PROVIDED PASSAGE
* * * * *

China Sales Helping Ford
The news couldn't have come at a better time for Ford which, like other automakers, is grappling with declining auto sales amidst a very tepid economy. The silver lining for Ford in the July's auto sales report is that its sales, which fell by 3% in the month, declined at a slower pace than analysts had been expecting.
The lackadaisical economy, and perception that it will force consumers to postpone significant cash outlays on items such as motor vehicles, has hit Ford's stock in the year-to-date. Its shares are down by 13.5% which, conversely, has helped bring its dividend yield up to nearly 5% - a yield that is among the highest for listed automakers.
Up until a few years ago, Ford was a component of the Dow Jones Industrial Average - we bring this up because its 4.92% dividend yield is better than the dividend yield of any Dow stock. Investors who purchase $10,000 worth of Ford shares can therefore expect $492 in passive income just by holding onto the shares for a year.
Ford's average dividend yield in 2016 is at its highest level over the past five years so investors are probably wondering whether now is a good time to buy its shares.

* * * * *

LISTING
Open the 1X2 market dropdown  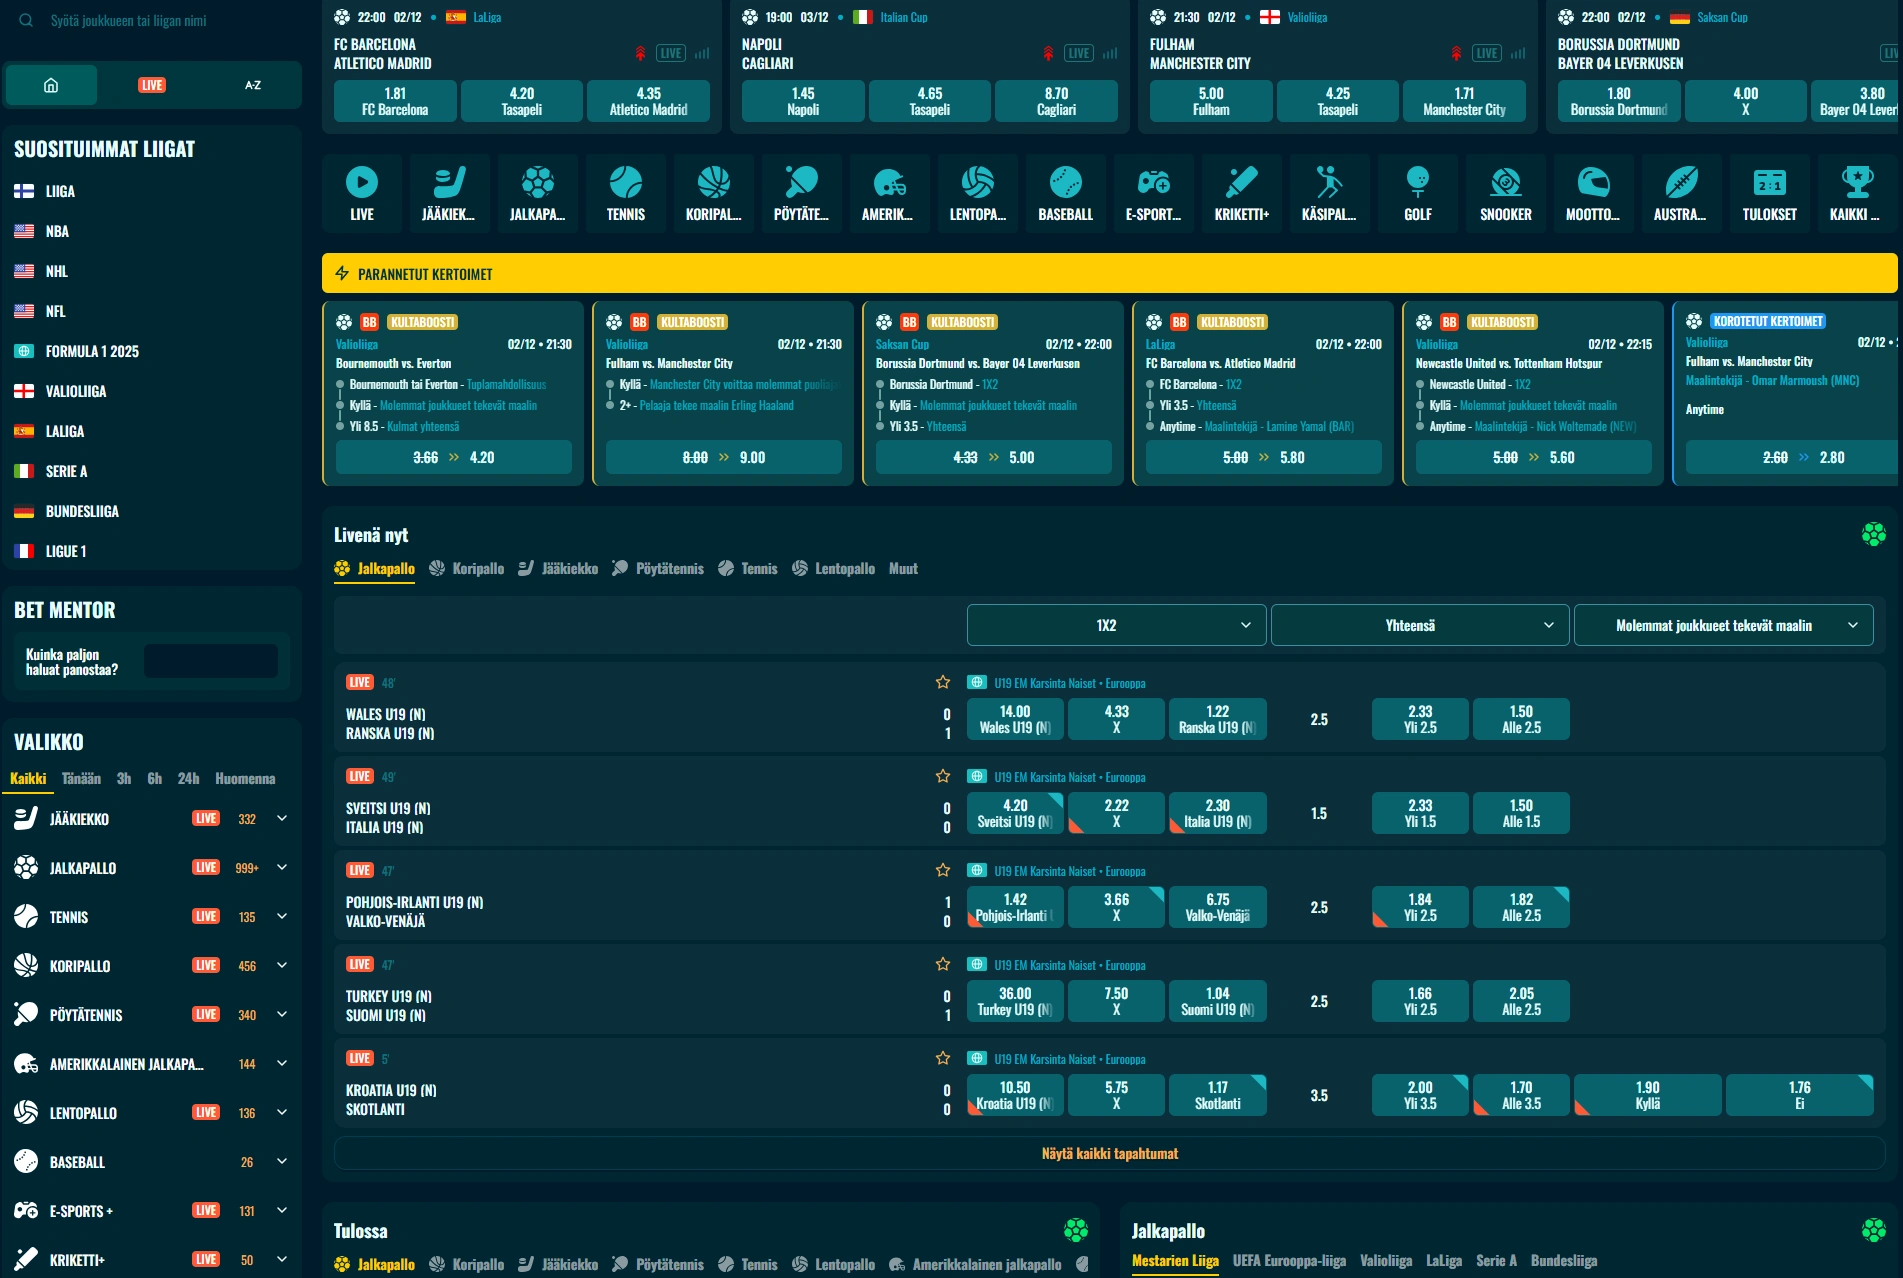pos(1116,625)
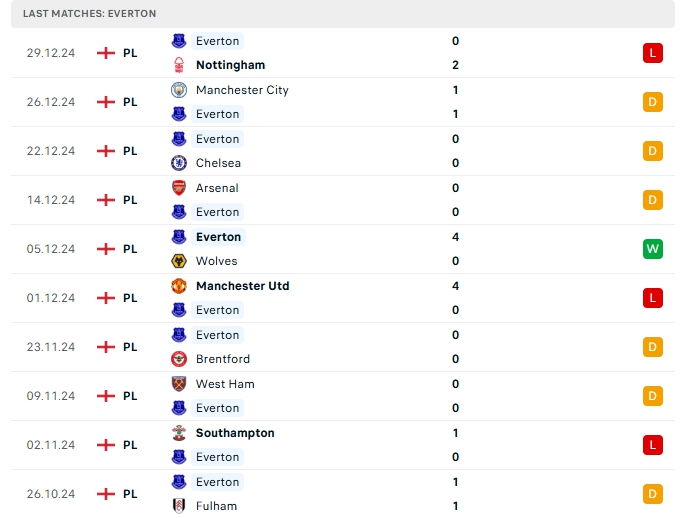The width and height of the screenshot is (686, 518).
Task: Click the red L badge for Southampton match
Action: click(x=653, y=445)
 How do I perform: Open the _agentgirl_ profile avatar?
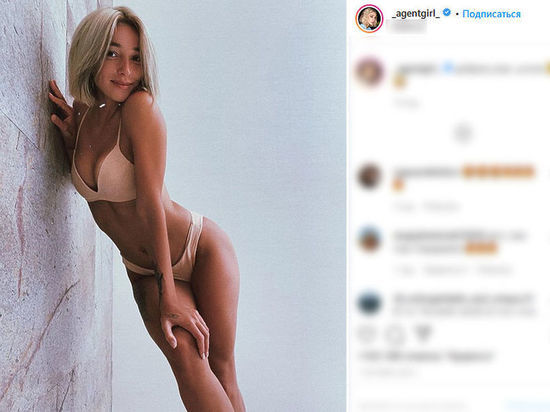coord(369,19)
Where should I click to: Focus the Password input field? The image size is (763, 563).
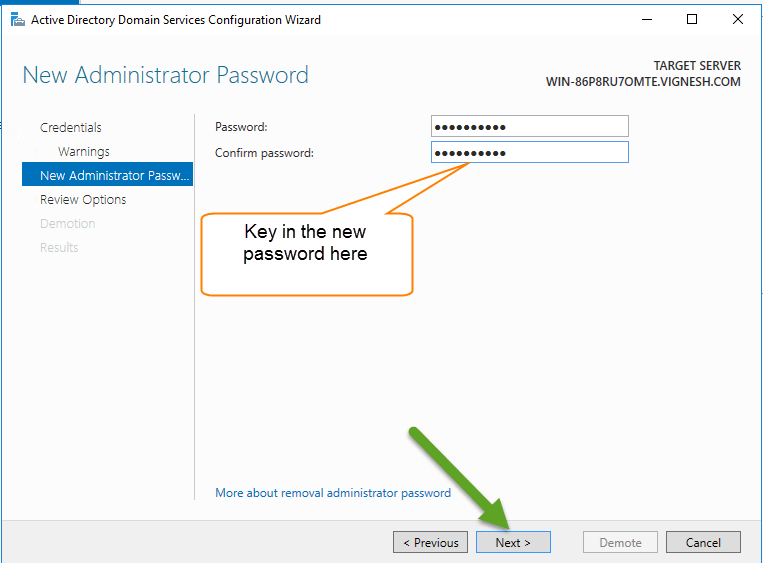click(x=530, y=127)
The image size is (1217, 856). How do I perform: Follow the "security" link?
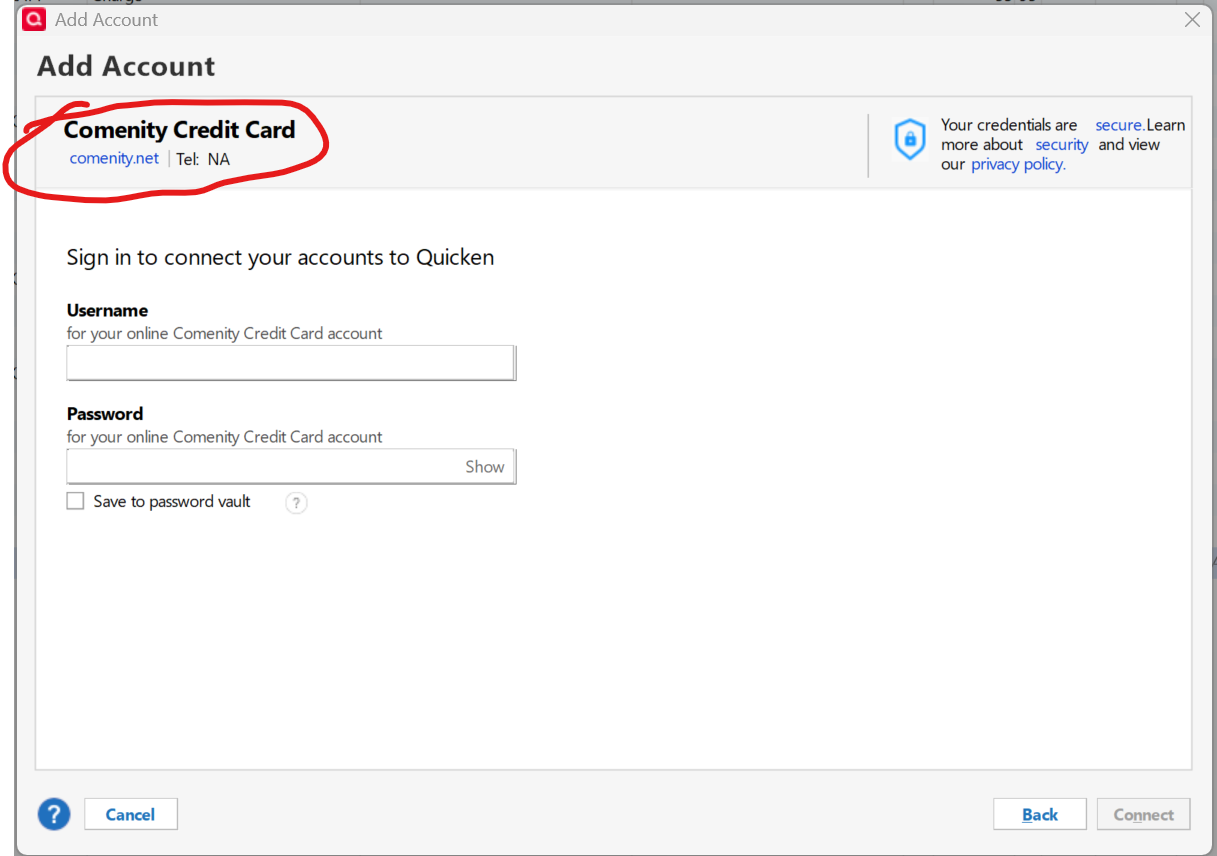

* * * * *

SET TASK A
From the article on Ford, extract the passage that starts at the words "Up until a few" and ends after "for a year.".
SET TASK B
According to the article on Ford, by how much have Ford's shares fallen in the year-to-date?
The entries above are separate from the article on Ford.

WORKED SOLUTION A
Up until a few years ago, Ford was a component of the Dow Jones Industrial Average - we bring this up because its 4.92% dividend yield is better than the dividend yield of any Dow stock. Investors who purchase $10,000 worth of Ford shares can therefore expect $492 in passive income just by holding onto the shares for a year.

WORKED SOLUTION B
Ford's shares are down by 13.5% in the year-to-date.